**Activity A:** Quote the rows below from the line containing "Identify the location" through the line containing "(952, 594).", including both of those lines. Leave the pictures out.
── Extract ──
A few days ago, I lost my wallet. Understandably, I was pretty bummed… but I was also grateful that I had taken some steps ahead of time to minimize the damage. So, without further ado, let me share with you some suggestions so you, too, can suffer less when you stupidly lose your wallet.
1. Don’t keep more than what’s necessary in your wallet.
This is the easiest way to avoid headaches. You may have 10 credit cards, gas cards, etc., but how many do you really need to use on a daily basis? Putting less in your wallet not only means less hassle when it’s is lost, but also less heft that you have to sit on (if you’re a guy) or carry (if you’re a woman, or a guy who doesn’t like to put his wallet somewhere other than his back pants pocket).
2. If you do keep gift cards / stored value cards on your wallet, make sure they’re registered!
Addicted to Starbucks and got a Starbucks card, for instance? Make sure it—and all your other stored value cards—are appropriately registered so that when they’re lost, you don’t lose the money on the cards.
3. Start a document or note that you can access electronically where you can put critical wallet-related info… ideally something that also syncs with your phone.
You should write down what’s in your wallet and be able to access it from nearly anywhere. You could use Google Docs or Google Notebook or even a (very, very secure, password protected) file on your Web server or file server. Here’s what I do: I have an “In my wallet” Outlook note that I update regularly. I use Plaxo to reliably sync my Outlook notes between home, work, and laptop computers, and then I use my Treo’s software to regularly place that same info on my phone. I don’t put credit card numbers or similarly private info in this note, however, since it’s possible my phone could get stolen, and I haven’t gotten around to passwording it yet. I store that more detailed info on a file on a network drive.
4. Actually update this document.
───
── Records for processing ──
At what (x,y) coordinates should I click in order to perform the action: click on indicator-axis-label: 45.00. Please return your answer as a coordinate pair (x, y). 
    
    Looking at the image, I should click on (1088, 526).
───
── Records for processing ──
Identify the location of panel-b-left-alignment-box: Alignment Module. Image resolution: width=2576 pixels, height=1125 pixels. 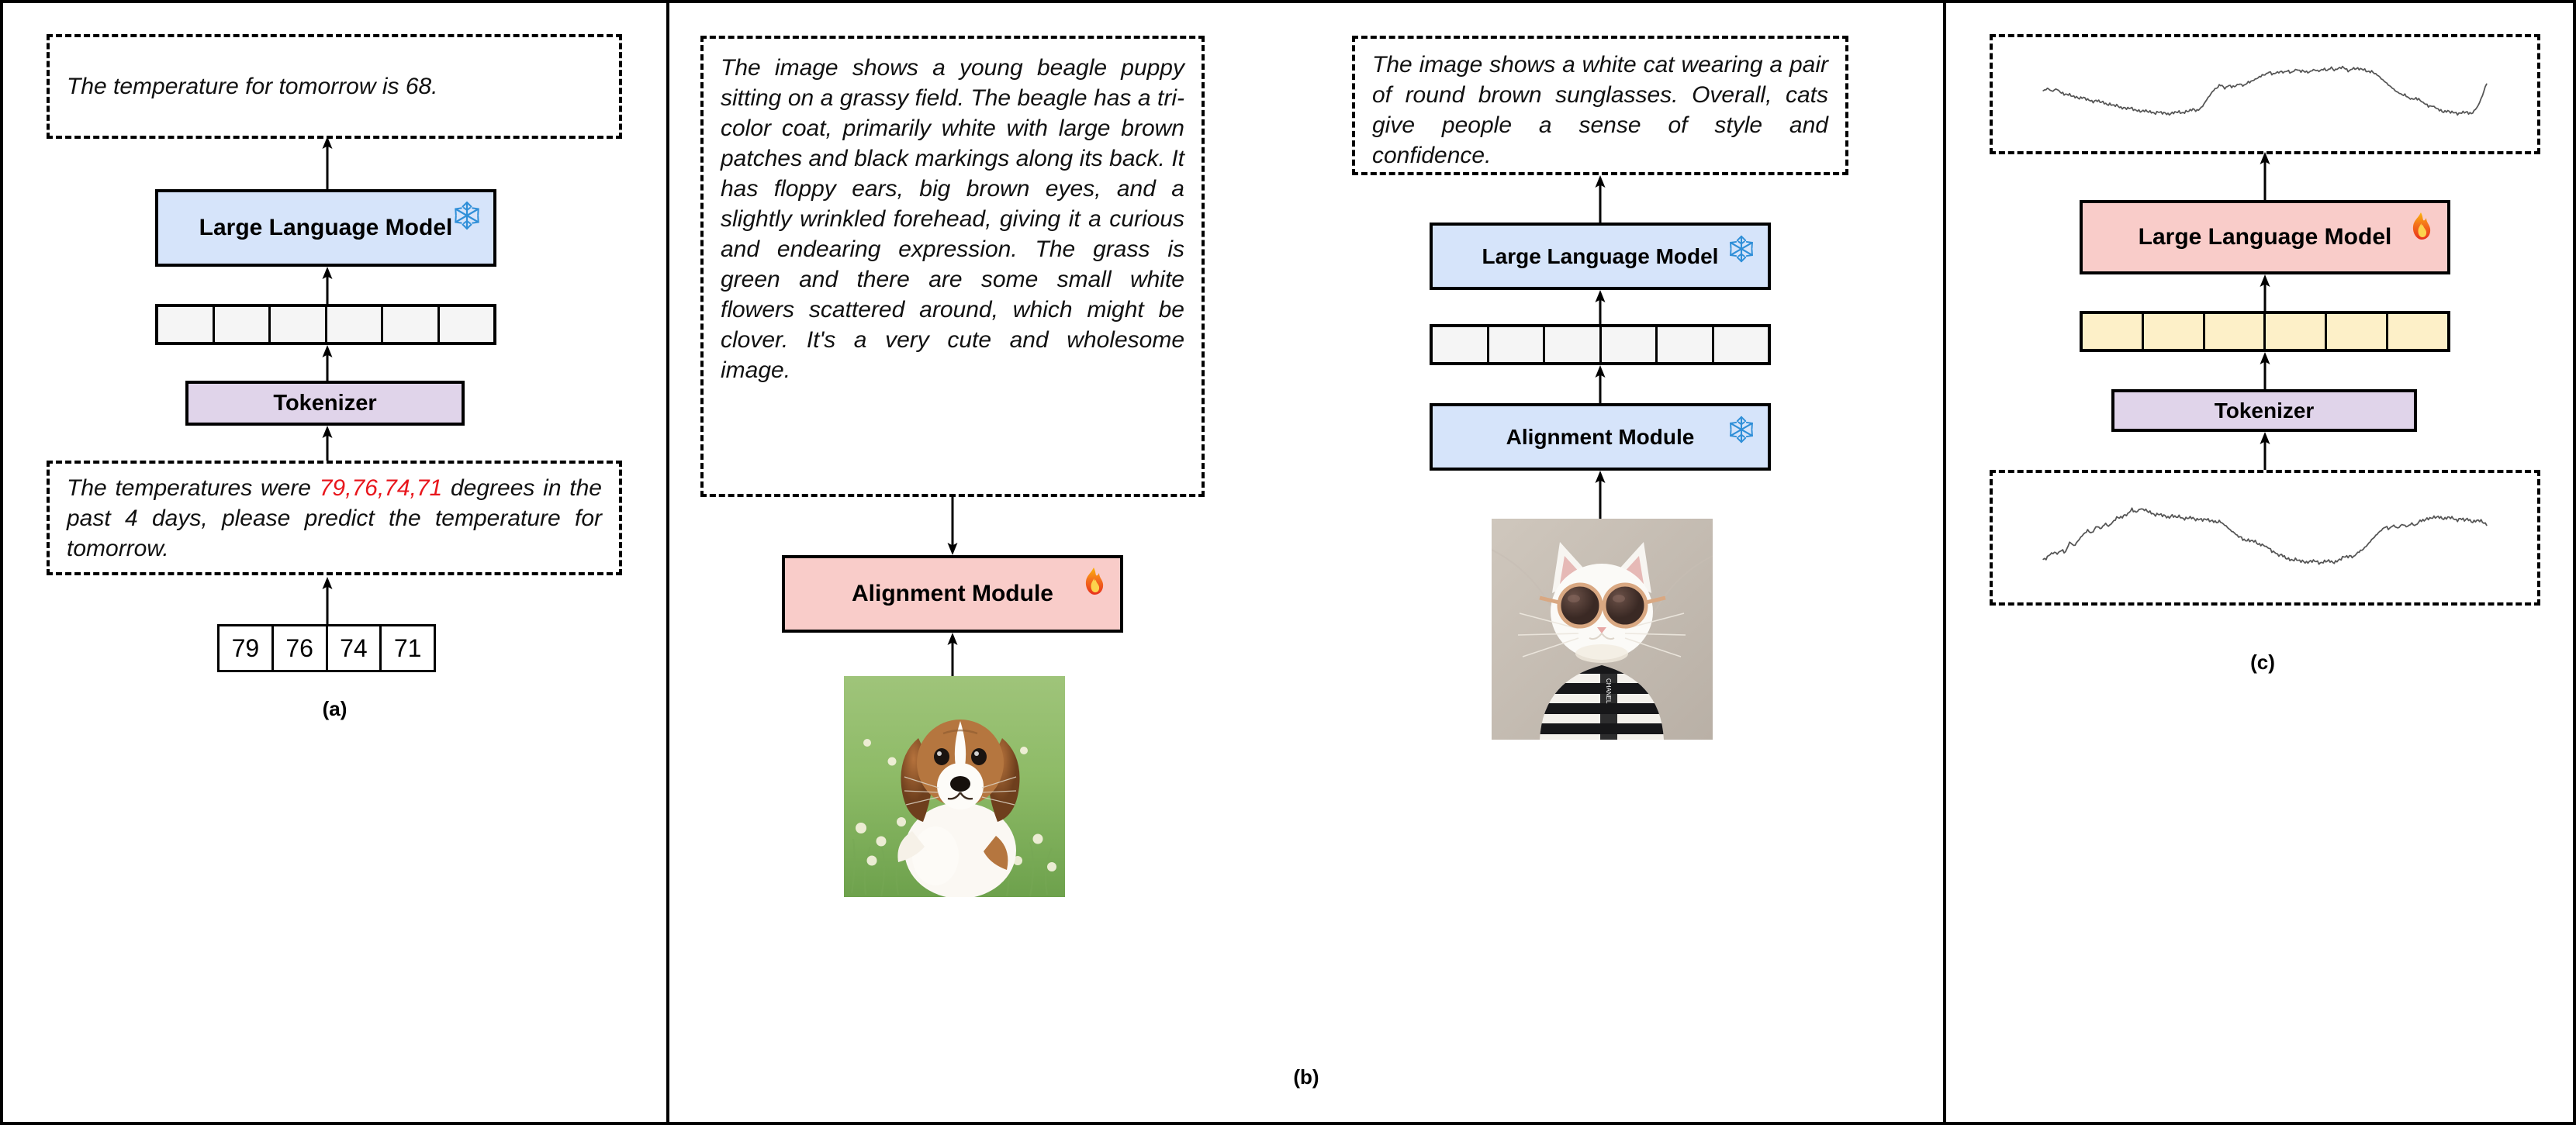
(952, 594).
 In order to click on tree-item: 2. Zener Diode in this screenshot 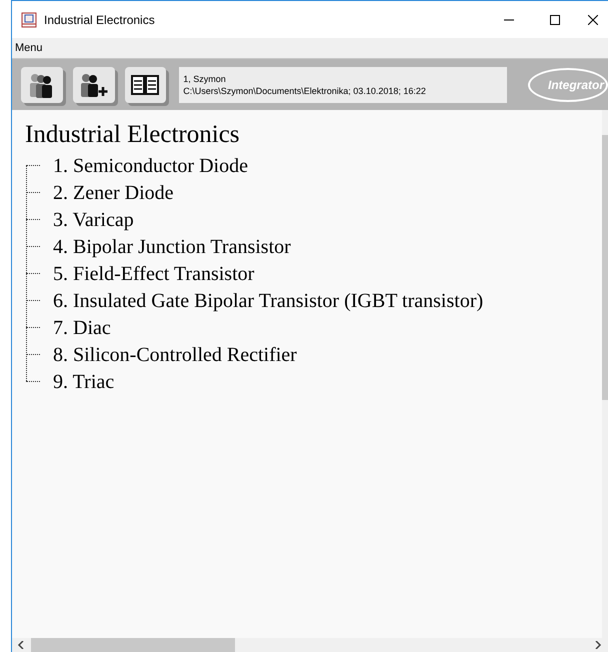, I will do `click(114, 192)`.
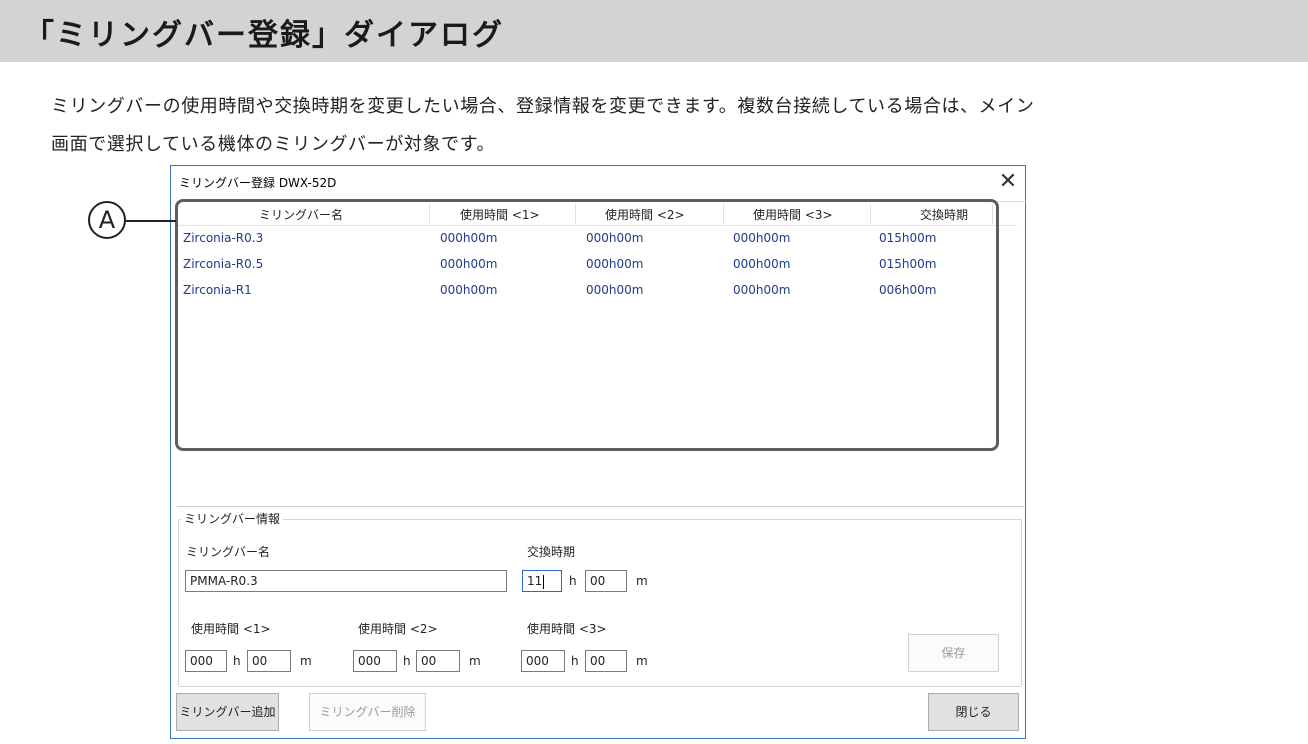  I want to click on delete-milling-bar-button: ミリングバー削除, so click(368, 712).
───
**Activity B:** Print the whole text about losing a wallet above, word for word.

**Written solution A:**
Identify the location of panel-b-left-alignment-box: Alignment Module. Image resolution: width=2576 pixels, height=1125 pixels. 
(952, 594).

**Written solution B:**
A few days ago, I lost my wallet. Understandably, I was pretty bummed… but I was also grateful that I had taken some steps ahead of time to minimize the damage. So, without further ado, let me share with you some suggestions so you, too, can suffer less when you stupidly lose your wallet.
1. Don’t keep more than what’s necessary in your wallet.
This is the easiest way to avoid headaches. You may have 10 credit cards, gas cards, etc., but how many do you really need to use on a daily basis? Putting less in your wallet not only means less hassle when it’s is lost, but also less heft that you have to sit on (if you’re a guy) or carry (if you’re a woman, or a guy who doesn’t like to put his wallet somewhere other than his back pants pocket).
2. If you do keep gift cards / stored value cards on your wallet, make sure they’re registered!
Addicted to Starbucks and got a Starbucks card, for instance? Make sure it—and all your other stored value cards—are appropriately registered so that when they’re lost, you don’t lose the money on the cards.
3. Start a document or note that you can access electronically where you can put critical wallet-related info… ideally something that also syncs with your phone.
You should write down what’s in your wallet and be able to access it from nearly anywhere. You could use Google Docs or Google Notebook or even a (very, very secure, password protected) file on your Web server or file server. Here’s what I do: I have an “In my wallet” Outlook note that I update regularly. I use Plaxo to reliably sync my Outlook notes between home, work, and laptop computers, and then I use my Treo’s software to regularly place that same info on my phone. I don’t put credit card numbers or similarly private info in this note, however, since it’s possible my phone could get stolen, and I haven’t gotten around to passwording it yet. I store that more detailed info on a file on a network drive.
4. Actually update this document.